È probabile che la questione più controversa nel summit del G20, che si terrà sabato e domenica a Roma, con la presidenza italiana, riguarderà le politiche per contenere la temperatura della terra e il deterioramento del clima.

I principali Paesi, da quelli europei agli Stati Uniti, all’India e alla Cina, hanno posizioni molto divergenti. Tentare di avvicinarle richiederà acrobatici scontri sul futuribile, anche perché si tratta di discutere su provvedimenti da prendere subito ma che avranno effetti fra decenni.

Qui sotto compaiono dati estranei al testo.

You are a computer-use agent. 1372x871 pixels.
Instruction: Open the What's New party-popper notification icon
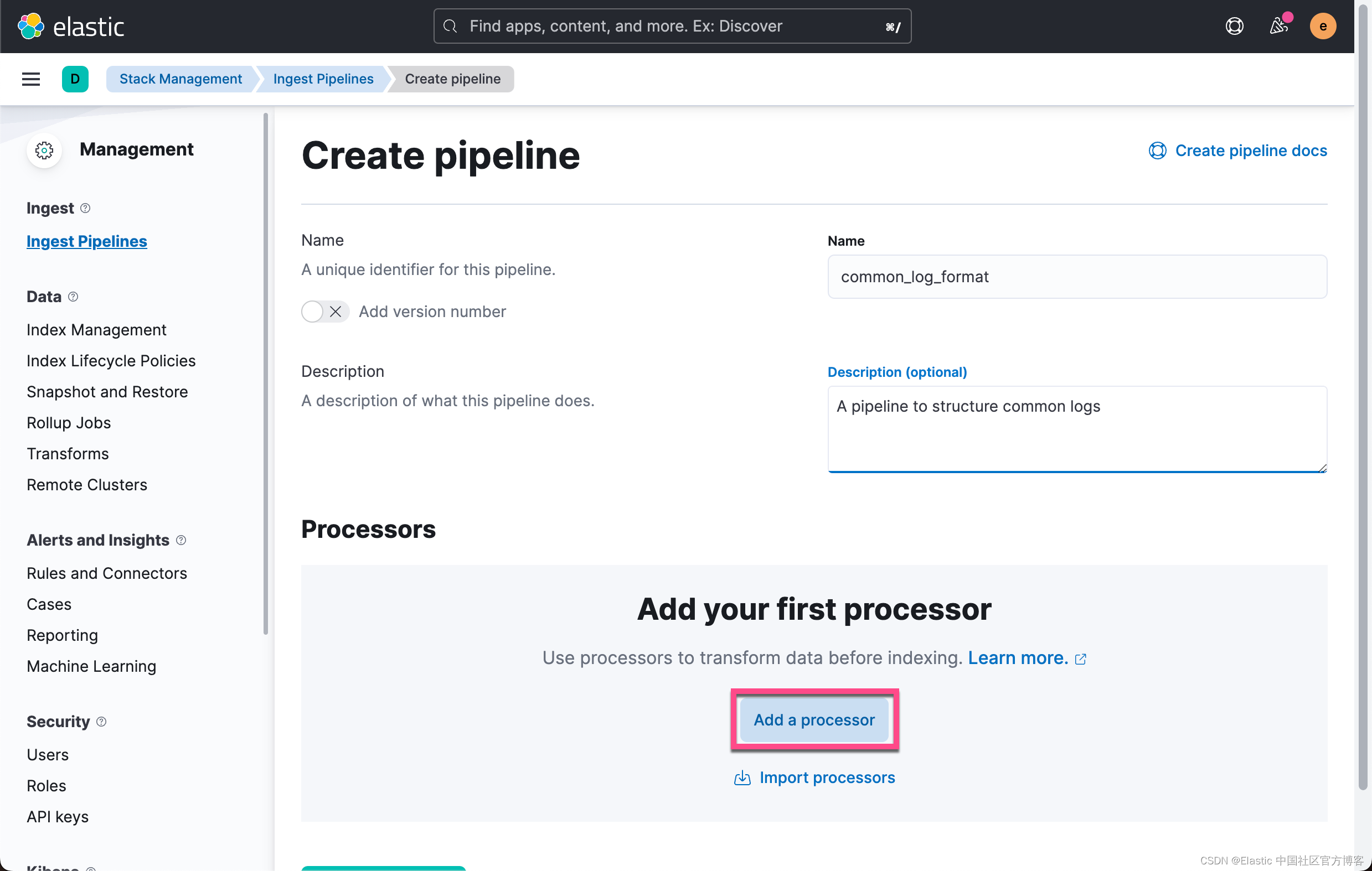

Su questo e altri fronti controversi vedremo i risultati dal clima diplomatico della due-giorni di Roma e dalle sfumature del comunicato finale. 

Dietro i leader

Ma il G20 non è solo il summit finale dei capi di Stato e di governo e il loro comunicato. È stato, come e più di altri anni, un anno di intensa collaborazione per politici, diplomatici e tecnici, catalizzata anche dall’urgenza del dramma pandemico.

Numerosi gruppi di lavoro, più di 160 incontri (limitandosi al calendario ufficiale) virtuali o in presenza, molti documenti e comunicati, le proposte dei gruppi di supporto al concerto dei governi: i gruppi dei think tank, dei rappresentanti delle imprese, dei sindacati, delle associazioni giovanili, delle città, di chi si occupa di problemi di genere, della società civile e delle accademie scientifiche dei Paesi del G20.

Un’agenda di temi trattati dai vari tipi di ministeri (dagli esteri all’agricoltura, dalle finanze alla sanità, dall’educazione al commercio, al lavoro, al turismo) in riunioni separate, incontri di collegamento, interazioni con organizzazioni internazionali, in particolare Ocse e Fmi.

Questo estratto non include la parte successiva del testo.